Reste à s’interroger sur la légitimité d’Israël à mener une politique étrangère et frontalière contraire au droit international. Guerre préventive au Liban, assassinat par les agents du Mossad d’arabes influents dans la péninsule arabique, politique d’exécution ciblée en Palestine, blocus de Gaza, incursions armées en Cisjordanie, colonisation outrancière, et assaut sanglant contre des humanitaires. Au nom de quoi Israël pratique-t-il cette politique désastreuse pour la paix en toute impunité ? Première raison invoquée, Israël a des ennemis : groupes terroristes palestiniens, Syrie hostile et Iran faisant profession de foi d’antisémitisme. Cependant les uns comme les autres sont durement sanctionnés et étroitement surveillés par la communauté internationale. Reste alors le poids du passé, celui de l’holocauste. L’ extrême souffrance et l’entretien de la mémoire du génocide expliqueraient la persistance d’une angoisse commune aux juifs d’Israël quant à leur survie. Cette crainte d’une répétition de l’histoire justifie ainsi l’ensemble de mesures illégales mais vécues en Israël comme une légitime défense. Conjuguée à une repentance commune à tout l’Occident, cette crainte (très profonde mais très improbable aujourd’hui a pour effet de conférer à  la politique d’Israël un régime d’exception.

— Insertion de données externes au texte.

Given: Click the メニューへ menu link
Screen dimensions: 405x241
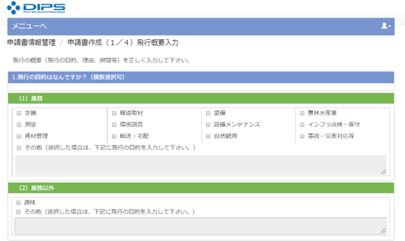Looking at the screenshot, I should (29, 26).
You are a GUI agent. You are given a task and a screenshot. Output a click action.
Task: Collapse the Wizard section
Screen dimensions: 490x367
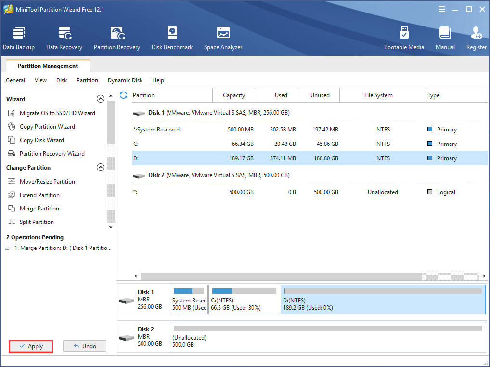click(x=101, y=98)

Or, la mémoire du génocide n’est plus si vivante. Les vieillards d’aujourd’hui étaient des gamins en 42. Pour la génération montante les traces de l’holocauste dans leur famille remontent à la troisième génération. Conscients d’être issus d’un peuple qui a infiniment souffert, ils n’ont en revanche rien eu à endurer de plus que les autres…et singulièrement eu égards à  leurs voisins Palestiniens. Le génocide ne peut plus leur servir de justification et l’agiter sans cesse devient, le temps passant, contre productif. Il n’y aurait rien de plus grave pour les Israéliens et d’incompris dans le reste du monde, que de continuer dans les années qui viennent à entretenir Israël dans son régime d’exception.